After Report Of Death, FDA Warns Patients To Keep A Sharp Eye On Medtronic Pacemaker Batteries
The US FDA is cautioning people implanted with particular Medtronic pacemakers to pay close attention to their device's battery level after the agency received reports of unexpected battery depletion – including one that led to a patient's death. The problem stems from cracked capacitors that can create an electric short in the pacemakers, causing their battery to quickly drain. The FDA says more than 130,000 of the pacemakers have been sold in the US.
The US Food and Drug Administration on 7 May warned people implanted with particular Medtronic PLC pacemakers to keep an eye on their device's battery level after the agency received reports of unexpected battery depletion – including one that led to a patient's death.
The problem stems from the device's capacitor, an electronic component in a pacemaker that stores electricity. When the capacitor is cracked, it can create an electric short that causes the device's battery to quickly drain.
Clinicians aren't able to communicate with the pacemaker if the battery is depleted. The FDA says three adverse event reports stood out in relation to the battery problem, including one that resulted in a death. A second patient experienced dizziness – resulting in the pacemaker being replaced – while trouble with a third pacemaker was identified before it was implanted.
Despite being designed to last anywhere between six to 15 years, the batteries noted in the three reports depleted within an average of seven months after implantation.

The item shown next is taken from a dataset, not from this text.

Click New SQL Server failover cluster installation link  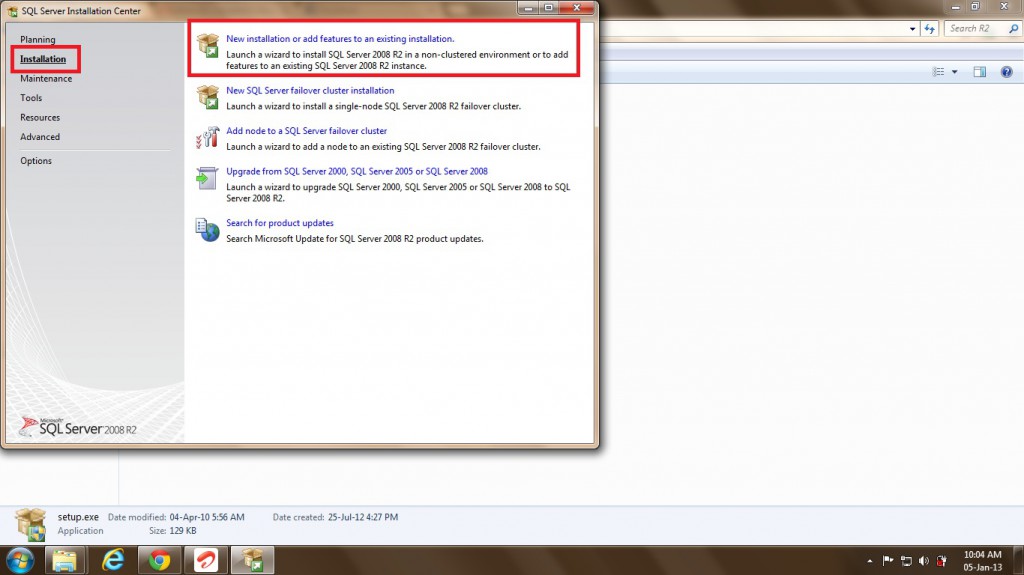pyautogui.click(x=310, y=91)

Medtronic Pacemaker Models To Watch
Azure: W1DR01, W2DR01, W3DR01, W1SR01, W2SR01, W3SR01
Astra: X1DR01, X2DR01, X3DR01, X1SR01, X2SR01, X3SR01
Percepta: W1TR01, W1TR04, W4TR01, W4TR04
Serena: W1TR02, W1TR05, W4TR02, W4TR05
Solara: W1TR03, W1TR06, W4TR03, W4TR06
"While the number of adverse event reports associated with today’s safety communication is small and we expect very low rates of early battery depletion with this device, it’s important that patients and health-care professionals who rely on these devices know to pay close attention to device performance given the pacemaker’s important lifesaving functions and discuss appropriate steps to reduce any potential safety risks to an individual patient," William Maisel, director of the new Office of Product Evaluation and Quality within the FDA's Center for Devices and Radiological Health, said in a release.

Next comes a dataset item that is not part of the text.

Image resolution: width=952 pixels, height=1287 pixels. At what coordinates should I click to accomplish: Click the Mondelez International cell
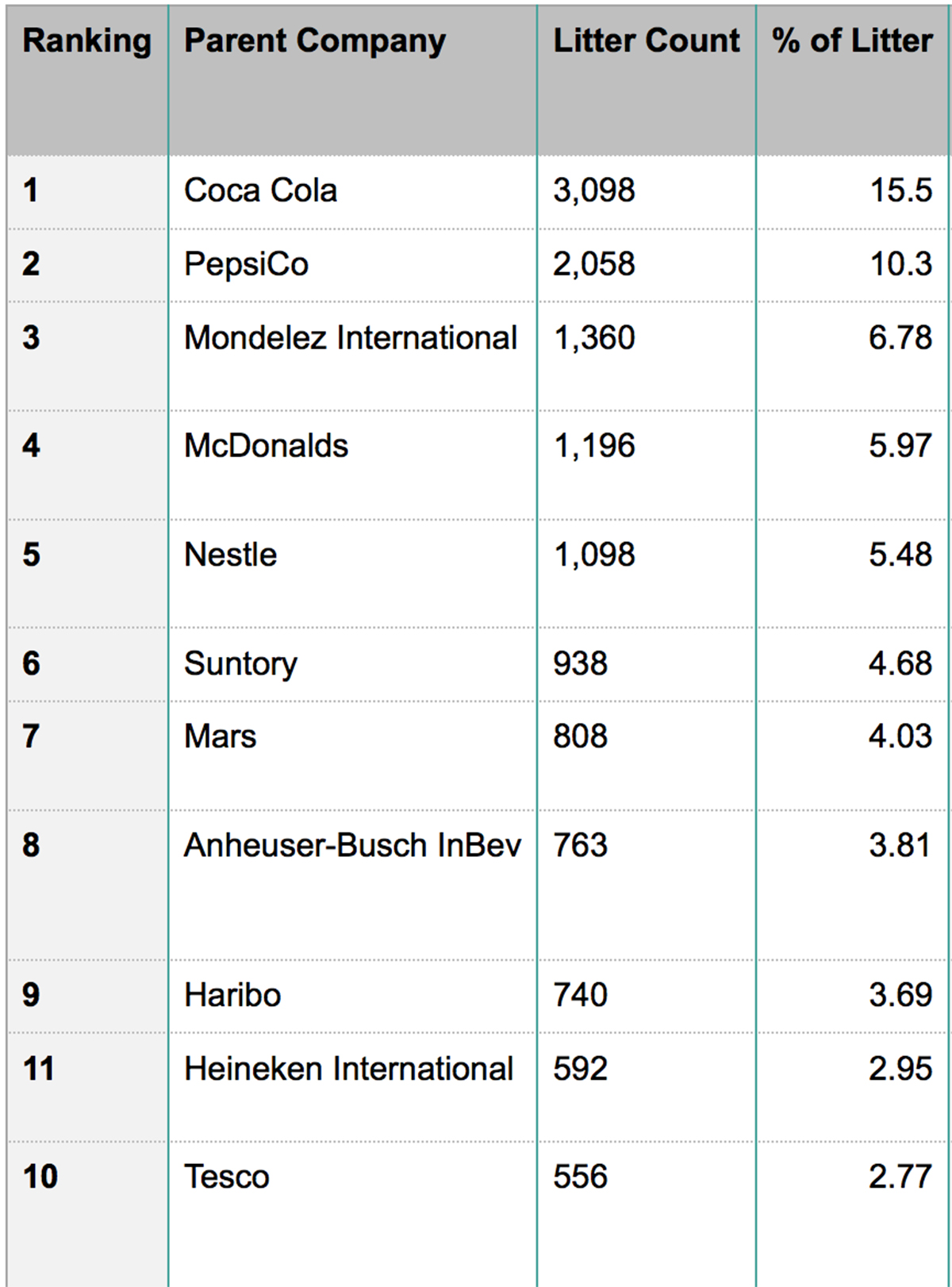(x=350, y=339)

Maisel, who also is CDRH's chief medical officer, said the agency recently approved improvements to Medtronic’s manufacturing process to nip future battery problems in the bud. And, he noted, different capacitors are being used in the company's newly manufactured pacemakers.
"We’ll continue to work with Medtronic to monitor impacted devices for any related adverse events and will keep the public informed should new information become available," Maisel said.
The FDA does not recommend that people with the affected pacemakers explant the devices. Instead, the agency says, patients and caregivers can use home-monitoring systems such as Medtronic’s MyCareLink Monitor to observe battery status.
"Due to the low frequency of device failure, the FDA believes these are appropriate mitigations for most patients, as patients could be at greater risk of complications from the surgical procedure required to replace the device," the agency said.
The FDA says more than 130,000 of the pacemakers have been sold in the US.